─── Extrait fourni

3. Discrimination sur le marché de l’emploi

3.1. Dimension

10. Dans son évaluation de la mise en œuvre des recommandations de 2011 en matière de lutte contre la discrimination fondée sur l’âge, l’OCDE relève que, même s’il n’existe aucune façon objective de mesurer la discrimination aux motifs de l’âge, les études montrent que, en 2010 et dans les 27 pays de l’Union européenne, entre 2% et 9 % des travailleurs de 50 ans et plus font état de discrimination liée à l’âge sur leur lieu de travail.
11. Les données divergent selon les pays: au Danemark et au Luxembourg, la discrimination a diminué cette dernière décennie, tandis qu’en Grèce et en Suède, elle s’est intensifiée. La discrimination à l’encontre des plus de 50 ans peut prendre diverses formes, par exemple le peu de réponses apportées à leurs demandes d’emploi, ou encore une offre moindre d’opportunités de formation.

──────
─── Informations fournies

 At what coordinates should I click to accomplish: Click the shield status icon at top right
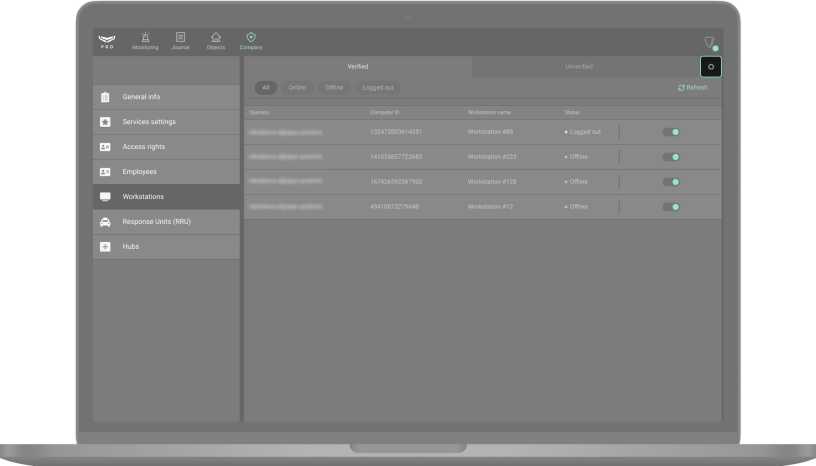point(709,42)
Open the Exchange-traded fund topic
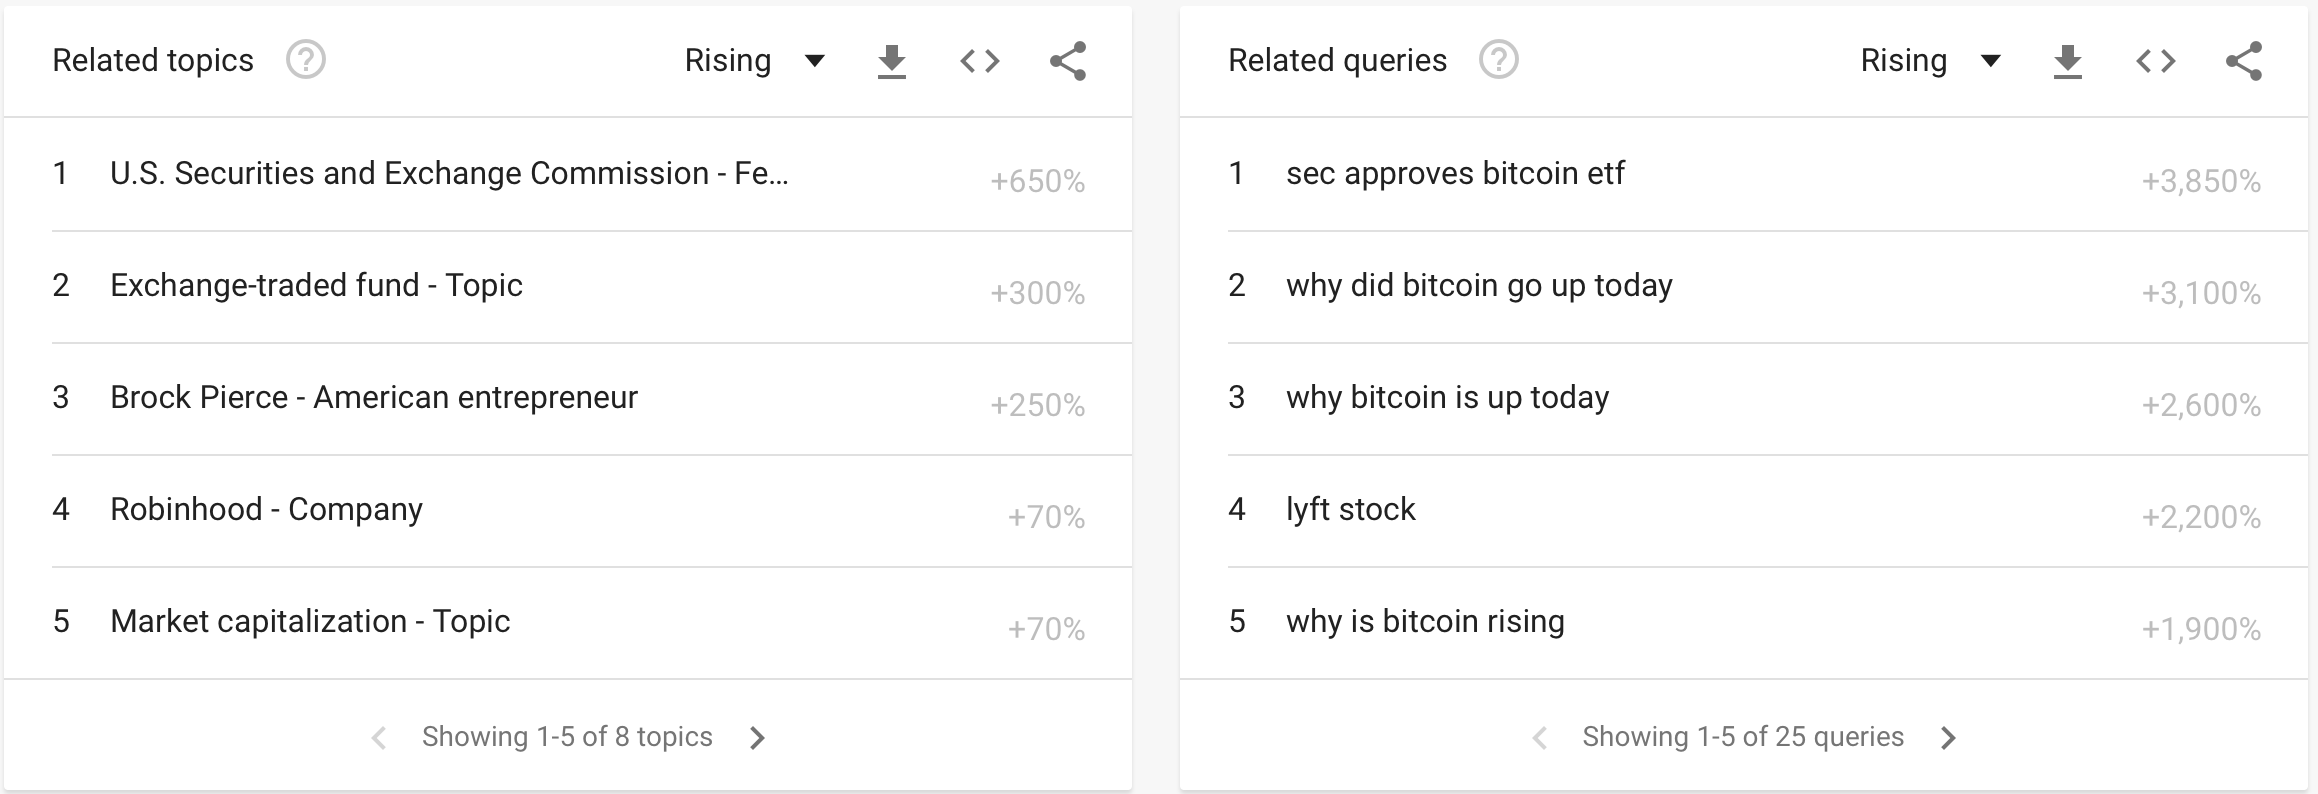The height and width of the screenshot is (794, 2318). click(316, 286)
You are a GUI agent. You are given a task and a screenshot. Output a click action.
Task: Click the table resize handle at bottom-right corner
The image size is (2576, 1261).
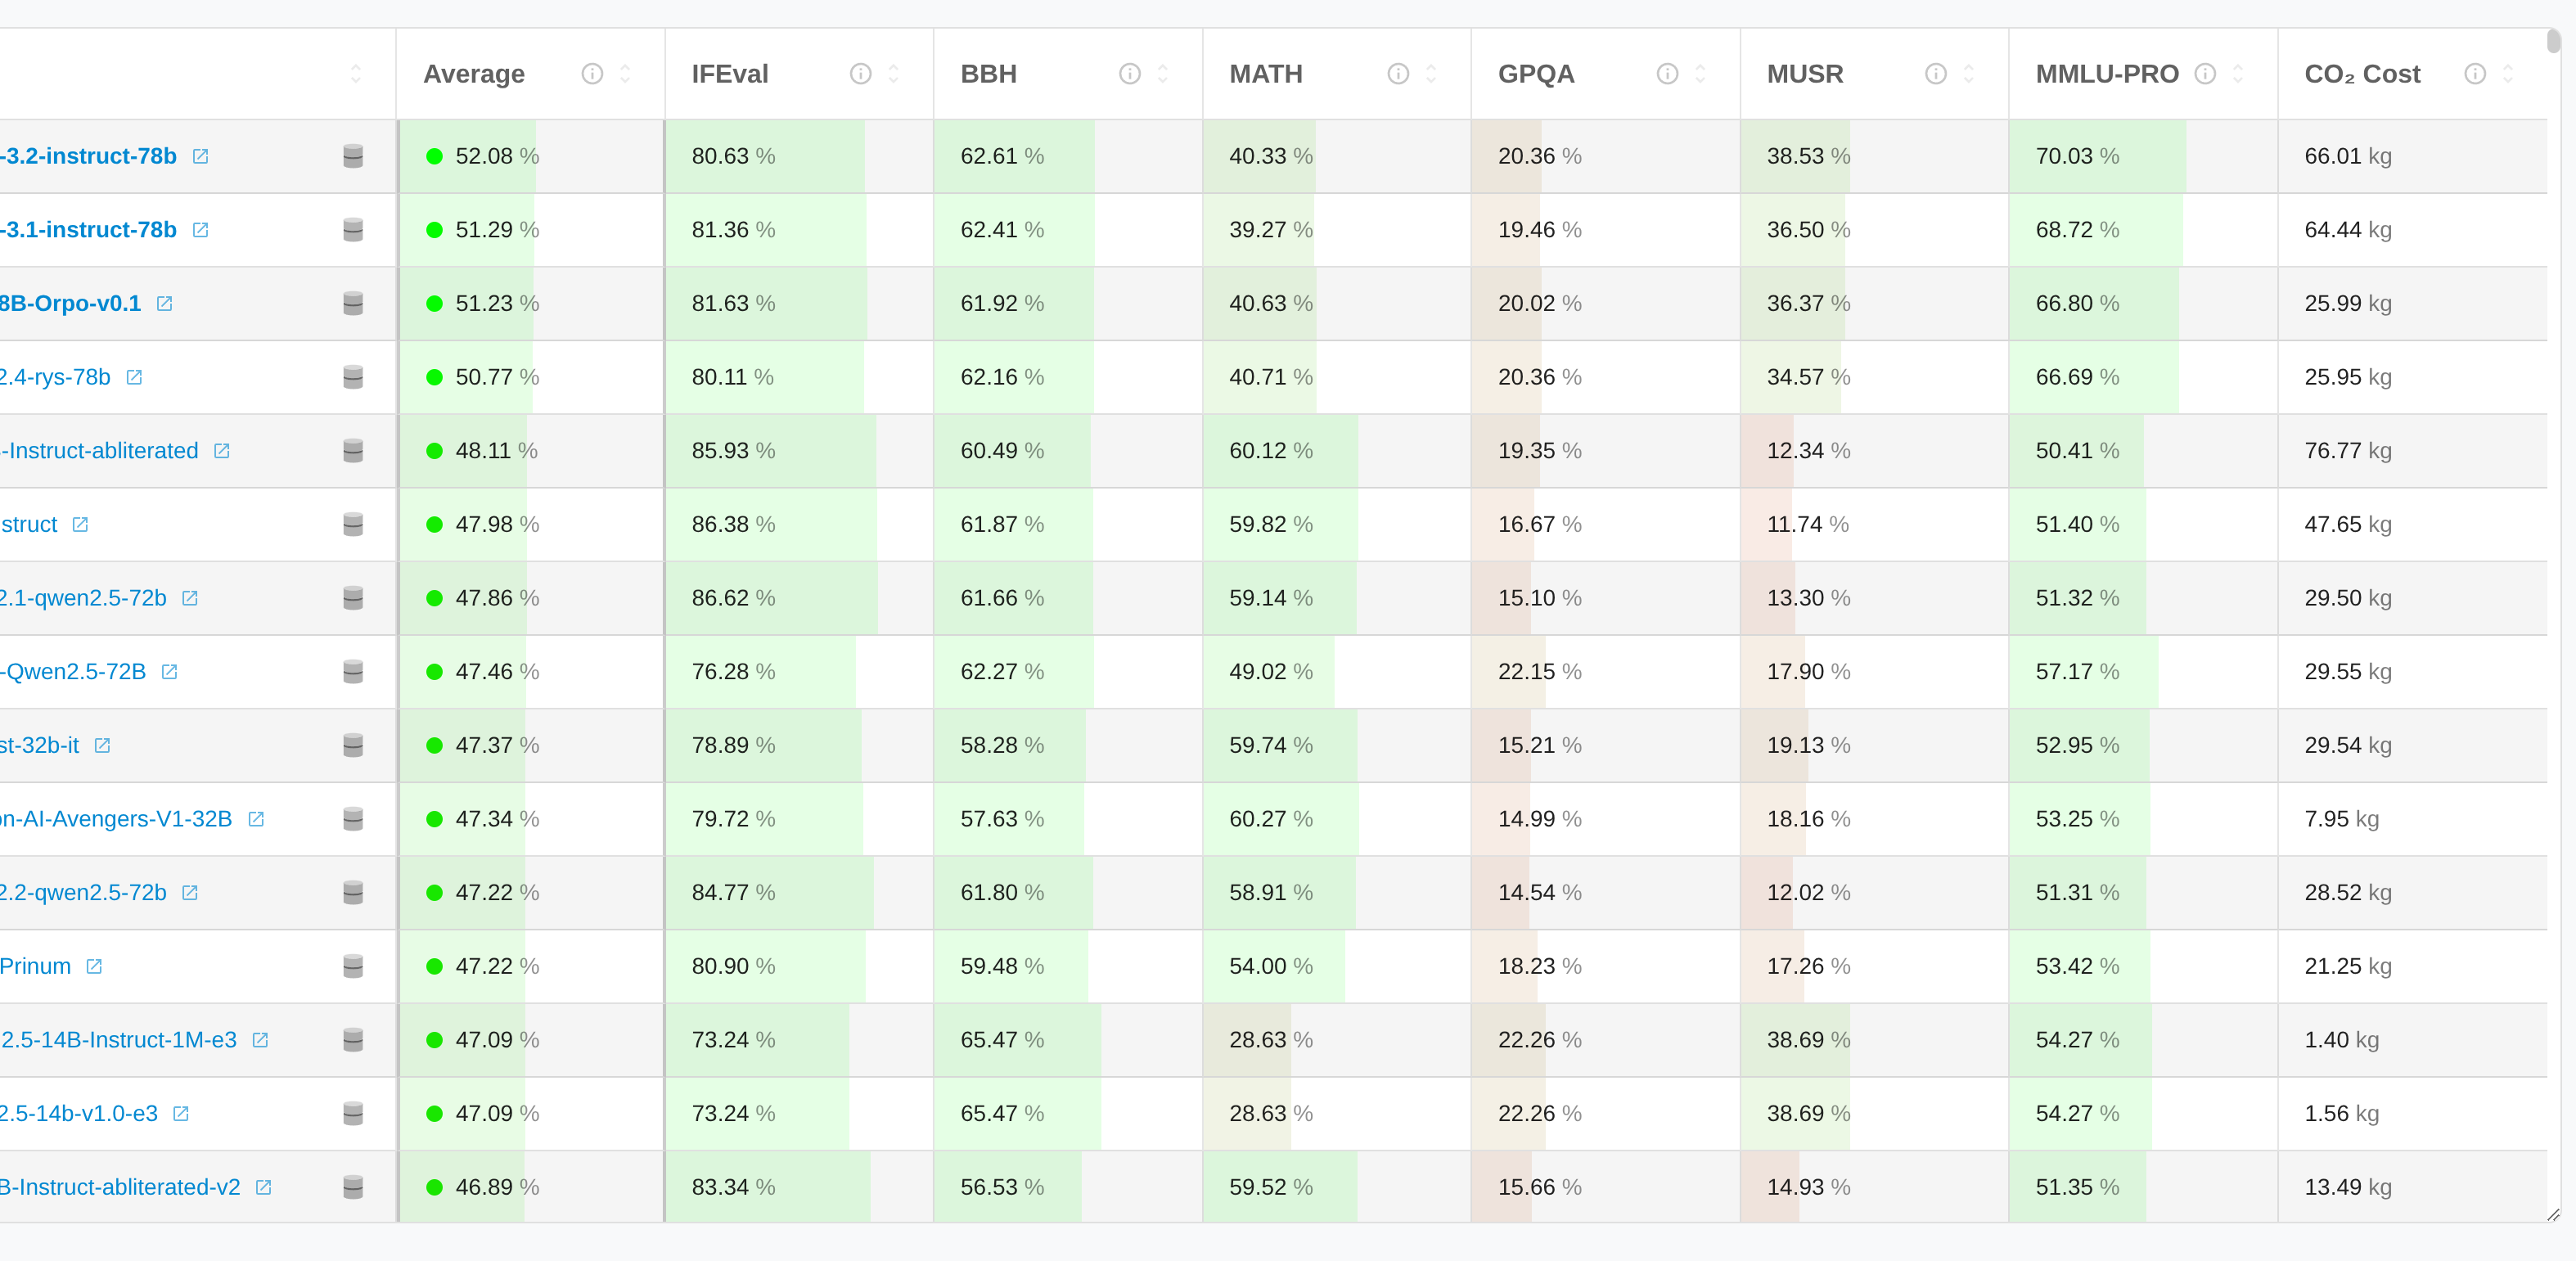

──────

(Liste des tâches)
1 > Répondez à ces questions sur l'extrait consacré à la discrimination liée à l'âge :
(a) En 2010, dans les 27 pays de l'Union européenne, quelle part des travailleurs de 50 ans et plus fait état de discrimination liée à l'âge sur son lieu de travail ?
(b) Dans quels pays la discrimination a-t-elle diminué cette dernière décennie ?
(c) Quelles formes de discrimination à l'encontre des plus de 50 ans sont données en exemple ?
2 > Recopiez à l'identique le passage de l'extrait situé entre « 10. Dans son » et « d’opportunités de formation. », ces deux bornes incluses.
3 > Résumez en deux phrases l'extrait consacré à la discrimination liée à l'âge.
La liste n'a pas la même origine que l'extrait.

(Résultats de l'exercice)
1 >
(a) Entre 2 % et 9 %.
(b) Au Danemark et au Luxembourg.
(c) Le peu de réponses apportées à leurs demandes d'emploi et une offre moindre d'opportunités de formation.

2 >
10. Dans son évaluation de la mise en œuvre des recommandations de 2011 en matière de lutte contre la discrimination fondée sur l’âge, l’OCDE relève que, même s’il n’existe aucune façon objective de mesurer la discrimination aux motifs de l’âge, les études montrent que, en 2010 et dans les 27 pays de l’Union européenne, entre 2% et 9 % des travailleurs de 50 ans et plus font état de discrimination liée à l’âge sur leur lieu de travail.
11. Les données divergent selon les pays: au Danemark et au Luxembourg, la discrimination a diminué cette dernière décennie, tandis qu’en Grèce et en Suède, elle s’est intensifiée. La discrimination à l’encontre des plus de 50 ans peut prendre diverses formes, par exemple le peu de réponses apportées à leurs demandes d’emploi, ou encore une offre moindre d’opportunités de formation.

3 > Selon l'OCDE, bien qu'il n'existe aucune façon objective de mesurer la discrimination fondée sur l'âge, des études montrent qu'en 2010, dans les 27 pays de l'Union européenne, entre 2 % et 9 % des travailleurs de 50 ans et plus en faisaient état sur leur lieu de travail. Les données varient selon les pays : au cours de la dernière décennie, cette discrimination a reculé au Danemark et au Luxembourg mais s'est intensifiée en Grèce et en Suède, et elle peut se traduire par le peu de réponses aux demandes d'emploi ou par une offre moindre d'opportunités de formation.